CASE WHEN Datediff(mi,GetDate(),DATEADD(hh,9,DATEADD(dd,0,

         DATEDIFF(dd,0,GETDATE())))) > 0

         AND  Datediff(mi,GetDate(),DATEADD(hh,9,

         DATEADD(dd,0, DATEDIFF(dd,0,GETDATE())))) < 120

     THEN ‘PT’ + CAST( Datediff(mi,GetDate(),

         DATEADD(hh,9,DATEADD(dd,0,

         DATEDIFF(dd,0,GETDATE())))) as varchar(2)) + ‘M’

     ELSE ‘PT30M’

     END as TimeoutValue

word image 98 Azure Data Factory pipelines: Filling in the gaps

By contrast, the data factory expression to derive the same values is:

@If(and(lessOrEquals(div(div(mul(sub(ticks(convertFromUtc(concat(formatDateTime(utcNow(),‘yyyy-MM-dd’),‘T09:00:00Z’),‘Eastern Standard Time’)),ticks(formatDateTime(utcNow(),‘yyyy-MM-ddTHH:mm:ssZ’))),100),1000000000),60),120),greaterOrEquals(div(div(mul(sub(ticks(convertFromUtc(concat(formatDateTime(utcNow(),‘yyyy-MM-dd’),‘T09:00:00Z’),‘Eastern Standard Time’)),ticks(formatDateTime(utcNow(),‘yyyy-MM-ddTHH:mm:ssZ’))),100),1000000000),60),0)),concat(‘PT’,string(div(div(mul(sub(ticks(convertFromUtc(concat(formatDateTime(utcNow(),‘yyyy-MM-dd’),‘T09:00:00Z’),‘Eastern Standard Time’)),ticks(formatDateTime(utcNow(),‘yyyy-MM-ddTHH:mm:ssZ’))),100),1000000000),60)),‘M’),‘PT30M’)

I will grant you there are additional functions used in the expression that make it a bit more complex such as converting from UTC to Eastern Standard Time. However, the time to develop the logic initially was order of magnitudes more than the SQL equivalent. This is partly due to the nested nature of the expression as well as the unfamiliar syntax. But it was made worse by the lack of common DateDiff and DateAdd functionality. You can see that to determine if the difference in minutes from now to 9:00 AM, the arcane ticks() function combined with math functions div() and mul() were employed. Ticks() returns the number of nanoseconds that have elapsed since January 1st, 0001.
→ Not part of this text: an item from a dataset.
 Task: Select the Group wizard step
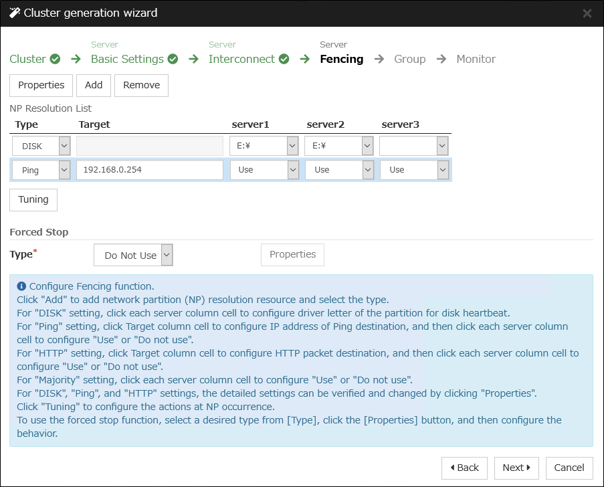(x=409, y=59)
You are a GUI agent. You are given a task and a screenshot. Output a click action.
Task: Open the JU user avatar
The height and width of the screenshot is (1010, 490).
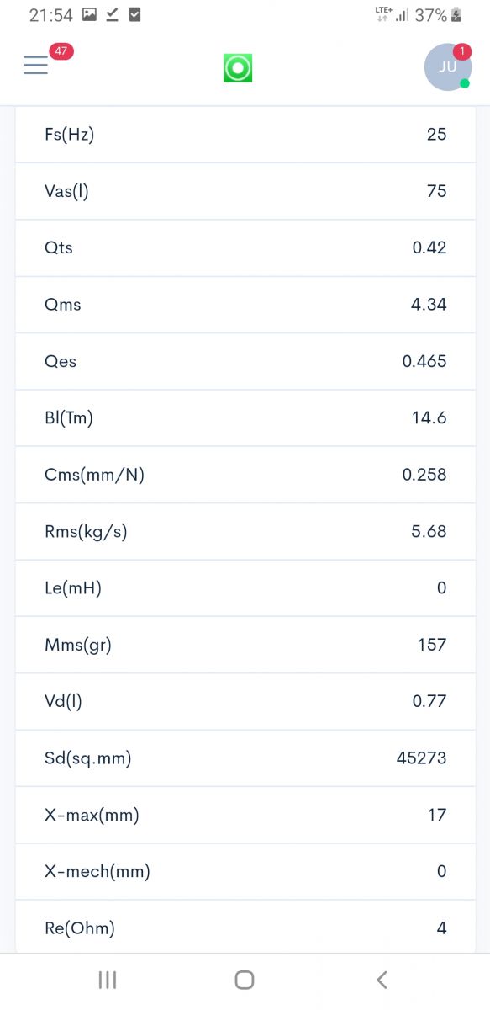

greaterOrEquals(div(div(mul(sub(ticks(convertFromUtc(concat(formatDateTime(utcNow(),‘yyyy-MM-dd’),‘T09:00:00Z’),‘Eastern Standard Time’)),ticks(formatDateTime(utcNow(),‘yyyy-MM-ddTHH:mm:ssZ’))),100),1000000000),60),0))

In the end, I chose to use the expression over the T-SQL code simply because I wanted to avoid having to have an entire dataset devoted to calling the stored procedure to return a five-character string value and the additional overhead that would have entailed. I will note here that if you decide to use a stored procedure to return a value, you will need to use the Lookup activity over the Execute Stored Procedure because the latter has no way of returning the output for further processing.

Now that the timeout value was working and the variable set, the next challenge was to pass that value to the Logic App.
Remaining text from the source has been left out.